* WHAT IS NEEDED
Quote the lines below exactly, from the one that holds "Task: Select the currently active About tab" through the final line of the records, and only those.

Collected data entries
== == ==
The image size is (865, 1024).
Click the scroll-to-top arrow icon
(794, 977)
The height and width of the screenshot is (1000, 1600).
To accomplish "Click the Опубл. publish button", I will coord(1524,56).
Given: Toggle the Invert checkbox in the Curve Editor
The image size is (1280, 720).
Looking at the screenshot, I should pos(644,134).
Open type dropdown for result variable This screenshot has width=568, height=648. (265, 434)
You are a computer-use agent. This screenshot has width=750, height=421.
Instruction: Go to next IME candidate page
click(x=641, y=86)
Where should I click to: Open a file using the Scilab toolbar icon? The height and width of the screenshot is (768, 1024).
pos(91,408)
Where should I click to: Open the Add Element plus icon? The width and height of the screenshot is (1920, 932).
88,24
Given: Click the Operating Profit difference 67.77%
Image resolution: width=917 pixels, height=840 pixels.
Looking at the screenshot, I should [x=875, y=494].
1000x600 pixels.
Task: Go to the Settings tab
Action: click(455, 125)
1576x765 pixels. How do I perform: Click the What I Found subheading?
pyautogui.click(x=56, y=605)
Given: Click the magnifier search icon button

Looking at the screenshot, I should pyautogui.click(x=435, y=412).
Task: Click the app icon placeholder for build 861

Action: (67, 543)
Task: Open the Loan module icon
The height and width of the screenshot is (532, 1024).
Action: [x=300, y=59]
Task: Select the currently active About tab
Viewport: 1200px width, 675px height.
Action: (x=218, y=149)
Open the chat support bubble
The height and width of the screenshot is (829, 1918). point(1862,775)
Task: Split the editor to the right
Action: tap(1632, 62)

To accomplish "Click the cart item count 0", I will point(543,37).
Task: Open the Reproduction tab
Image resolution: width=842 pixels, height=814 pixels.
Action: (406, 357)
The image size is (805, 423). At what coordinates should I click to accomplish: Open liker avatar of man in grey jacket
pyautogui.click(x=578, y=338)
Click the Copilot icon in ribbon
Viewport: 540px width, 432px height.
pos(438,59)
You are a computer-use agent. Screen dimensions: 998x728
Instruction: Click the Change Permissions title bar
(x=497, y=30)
== == ==
* TASK SOLUTION
Task: Select the currently active About tab
Viewport: 1200px width, 675px height.
Action: (x=218, y=149)
Open the chat support bubble
The height and width of the screenshot is (829, 1918). point(1862,775)
Task: Split the editor to the right
Action: tap(1632, 62)

To accomplish "Click the cart item count 0", I will point(543,37).
Task: Open the Reproduction tab
Image resolution: width=842 pixels, height=814 pixels.
Action: (406, 357)
The image size is (805, 423). At what coordinates should I click to accomplish: Open liker avatar of man in grey jacket
pyautogui.click(x=578, y=338)
Click the Copilot icon in ribbon
Viewport: 540px width, 432px height.
pos(438,59)
You are a computer-use agent. Screen dimensions: 998x728
Instruction: Click the Change Permissions title bar
(x=497, y=30)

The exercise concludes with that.